While a copy of the portrait of Anstis Jenkins Updike hangs upon the wall of her husband’s office in the house, (featured as the frontispiece of this article)the fate of the portrait of Daniel remains unknown. While the original portrait of Anstis resides at the Rhode Island Historical Society among its collection of early American portraits, they reputedly have never had the portrait of Daniel.
To whom then, may we attribute the copy we hold at the Castle? A clue can be found in a footnote of Anglican minister Rev. James MacSparran’s diary which states that on the occasion of having to sell the house and property at Cocumscussoc,
“…Wilkins Updike, a lively character of those old days, caused one of his daughters possessing a talent for painting, to be instructed in the art, with a special view of producing very credible copies of those portraits…hanging in the Updike mansion”
The editor insinuates that these copies were the portraits given to the RIHS and that the originals remained with the family.
Art. Historian and critic Robert Hughes attributes the main influence upon portraiture painting in early North America to Scottish artist John Smibert, the first academically trained artist to visit the American colonies. His arrival in Boston in 1729 caused a stir among elites of the city, excited to have “a real artist” among them. But Smibert did not intend to stay. He was journeying with Irish bishop and philosopher George Berkeley. The philosopher it is known, was a mentor to the young Daniel Updike in his studies, perhaps especially, a comfort in the wake of his young wife Sarah and their infant child.
By 1728 he had returned to London, and Berkeley had visions of establishing a university college on the island of Bermuda. Once established, he hoped the school would train legions of Protestant missionaries “to fight what Berkeley feared was the spread of Roman Catholicism and of depraved European values in America.[iii]”
Smibert was to join him in this venture, and he was eager to take the opportunity. His career as a limner in London was failing, the venture offered him a fresh start and new visual challenges to add to his repertoire of decorative skills.
Just as they were planning to sail, Smibert was commissioned by Irish Exchequer John Wainewright to paint a portrait of The Bermuda Group as the work came to be called. The artist brought the canvas and the ten pounds Wainewright had given him as down payment with him to Boston, intending to finish the portrait there.
Smibert’s Dean Berkeley and His Entourage (The Bermuda Group) 1729 Courtesy of the Yale College of Art
Once in the city however, Smibert was flooded with social invitations and commissions from some of Boston’s most prominent families. He put off finishing the portrait until it became apparent that the planned venture in Bermuda was not to be. With his commission funds running low, he hastened to finish the nearly six by eight foot group portrait before heading back to England. In the end the patron decided he no longer desired a cumbersome souvenir of a failed venture, and the painting stayed in Boston, “unsold and unsalable” in the artist’s studio where local artists could drop by and study the Scotsman’s technique.

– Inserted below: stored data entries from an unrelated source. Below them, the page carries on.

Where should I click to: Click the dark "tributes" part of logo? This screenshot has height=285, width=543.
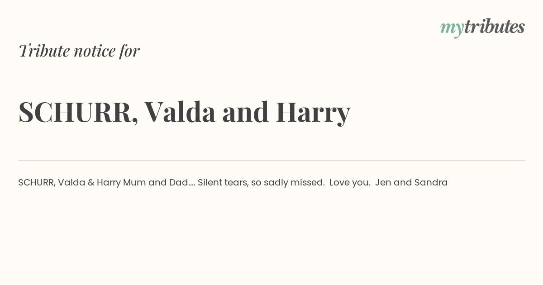pos(494,27)
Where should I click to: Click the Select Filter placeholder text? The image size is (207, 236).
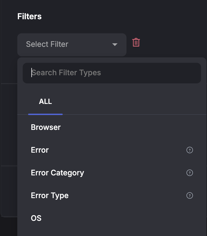[x=47, y=44]
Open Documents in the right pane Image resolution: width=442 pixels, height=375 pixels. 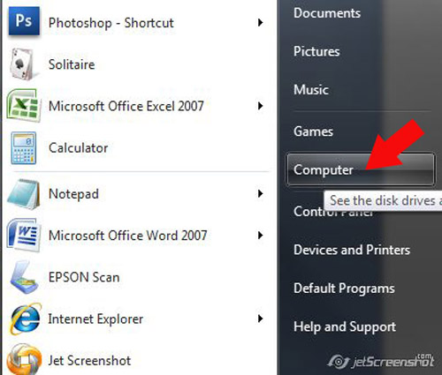click(x=327, y=13)
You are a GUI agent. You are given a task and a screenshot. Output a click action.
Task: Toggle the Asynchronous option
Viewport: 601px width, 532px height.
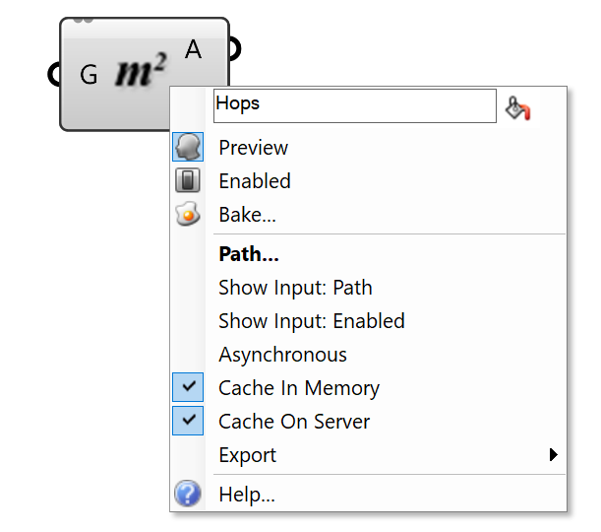pyautogui.click(x=282, y=355)
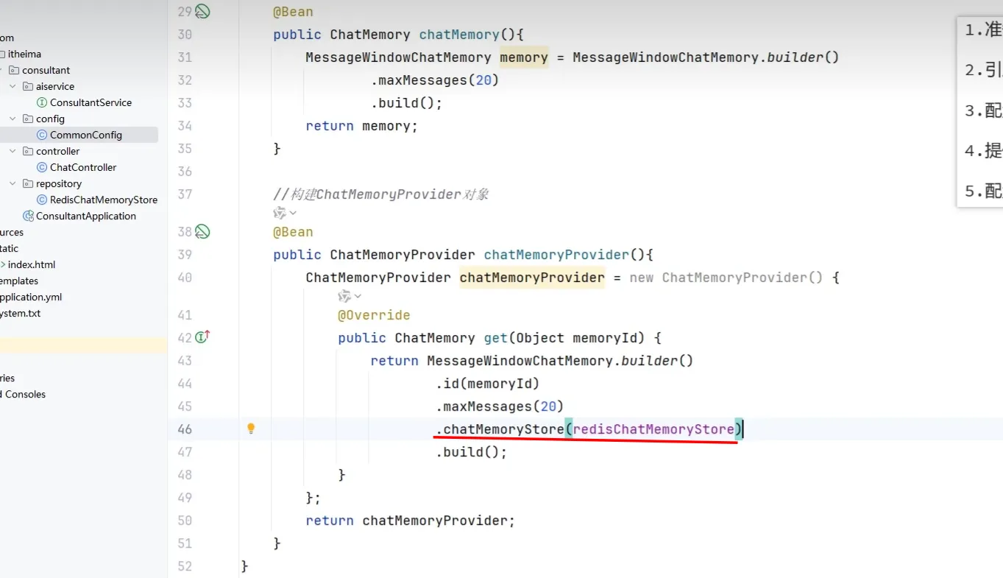1003x578 pixels.
Task: Click line number 46 in the gutter
Action: (184, 429)
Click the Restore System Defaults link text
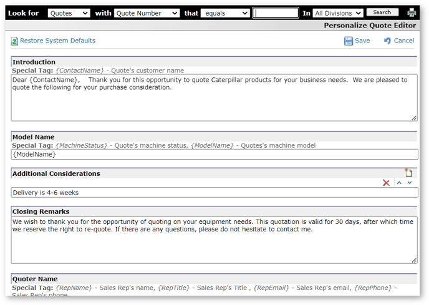This screenshot has width=429, height=305. tap(57, 41)
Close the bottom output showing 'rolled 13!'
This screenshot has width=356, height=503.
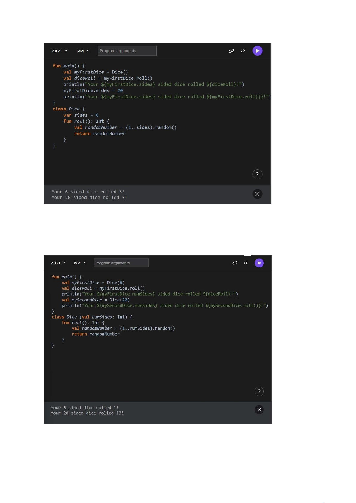(x=259, y=410)
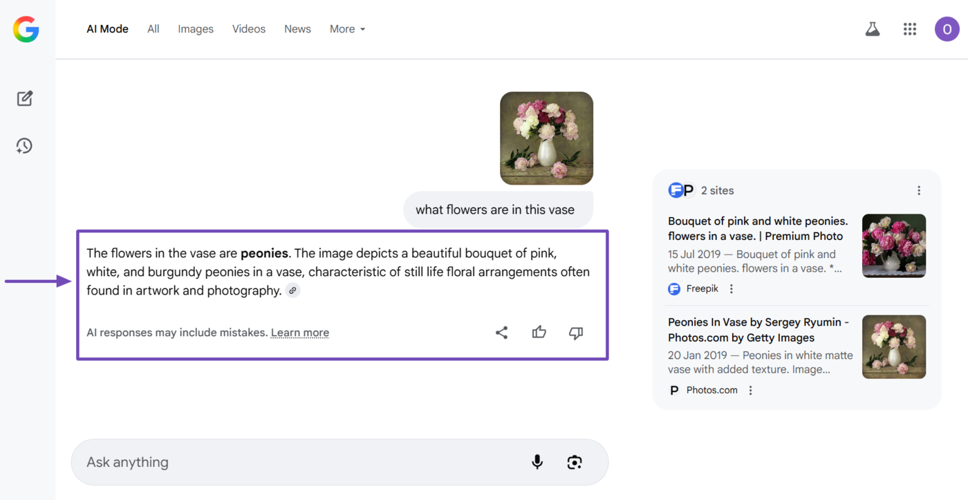Start a new search with the compose icon
This screenshot has width=968, height=500.
(x=25, y=98)
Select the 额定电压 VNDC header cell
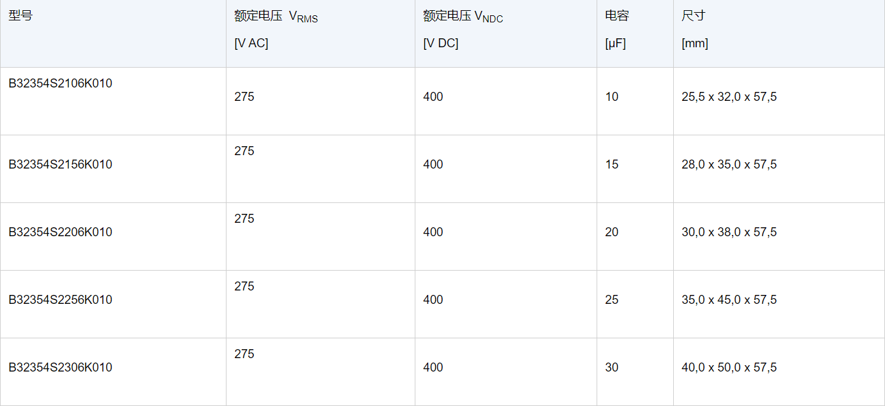The image size is (885, 406). point(463,17)
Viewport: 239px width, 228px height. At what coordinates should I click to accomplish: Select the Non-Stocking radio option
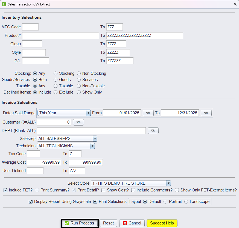coord(79,73)
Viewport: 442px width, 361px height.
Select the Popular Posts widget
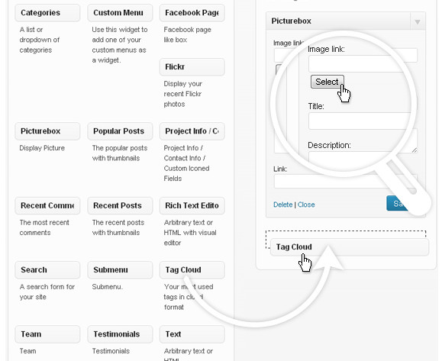click(120, 131)
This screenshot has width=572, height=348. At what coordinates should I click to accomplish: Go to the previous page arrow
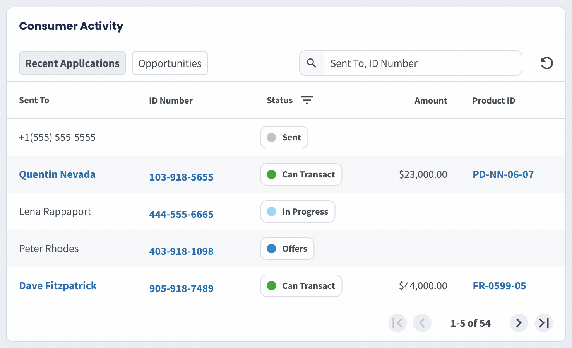pyautogui.click(x=422, y=323)
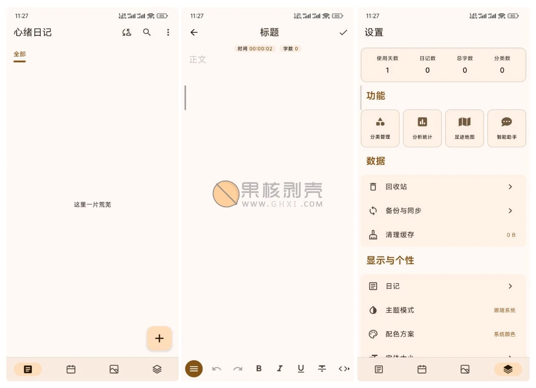Open the 足迹地图 footprint map

tap(465, 128)
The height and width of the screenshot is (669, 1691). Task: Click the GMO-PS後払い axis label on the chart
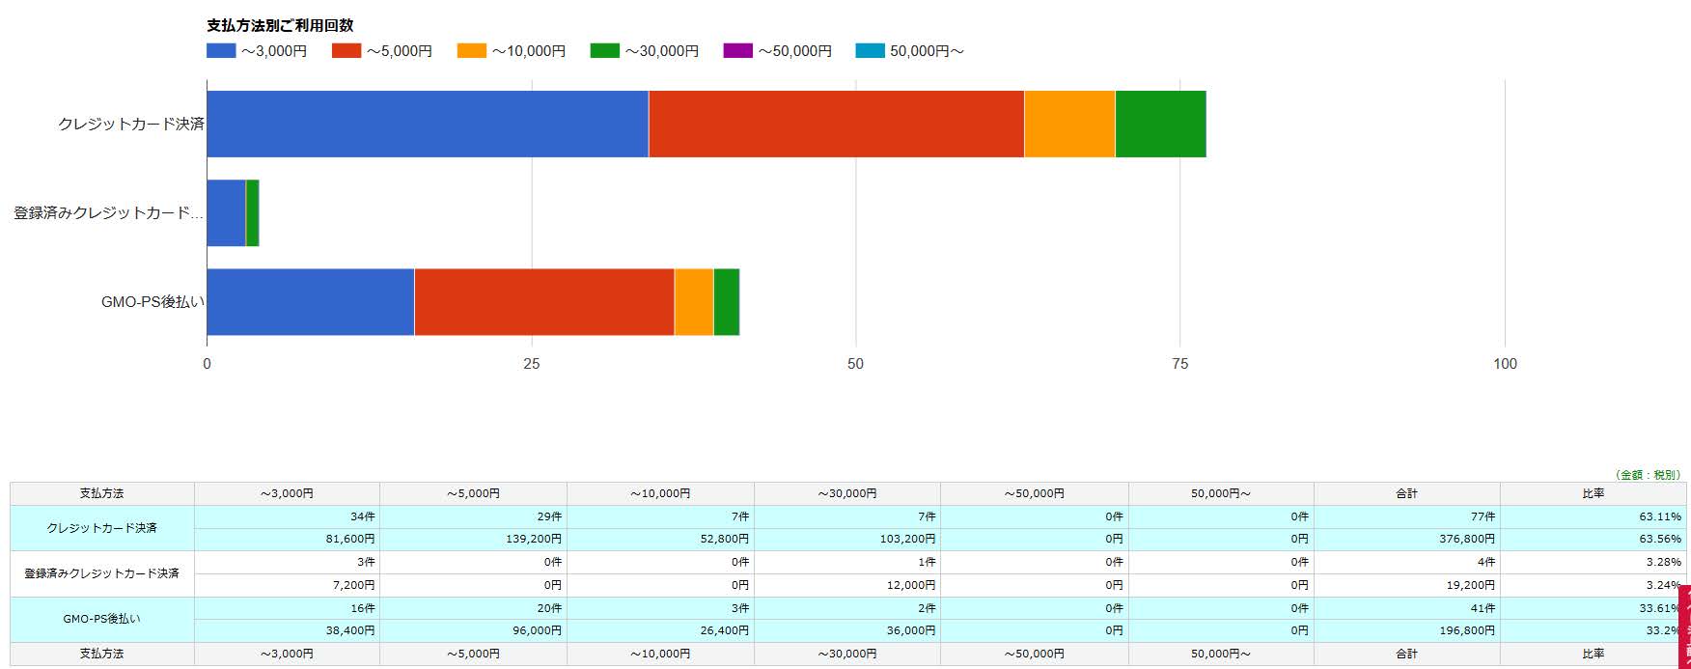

Smibert, as Hughes has written, displayed “skills at modeling, shading, and the realistic drawing of the human face were obviously far beyond those of earlier colonial artists. It is a recognizably professional picture…It became the prototype of American group portraits for the next half century.[iv]”
Hughes cites the influence of this portrait on American -born artist Robert Feke (1705-1750), especially his 1741 portrait of Isaac Royall and Family, commissioned by Isaac Royall Jr., the young heir of a large plantation in Mendon, Massachusetts; to “paint him with his sister, sister-in-law, wife and child, all exactly rendered in their finery…[v]”
Feke’s career centered on portraits painted in the Boston area as well as Philadelphia, and later, at his own home studio in Newport, Rhode Island.
The same vanity may be said to be the cause of the family portrait we hold in the Castle of John Potter and his family at their tea table with a young enslaved black boy. Potter was a wealthy South Kingstown planter, also notorious for a counterfeiting scheme for which he was convicted in 1742. Painted upon wood circa 1740, the portrait served as an overmantel in the family’s Matunuck home where it remained for many years. The original is now in the collection of the Newport Historical Society.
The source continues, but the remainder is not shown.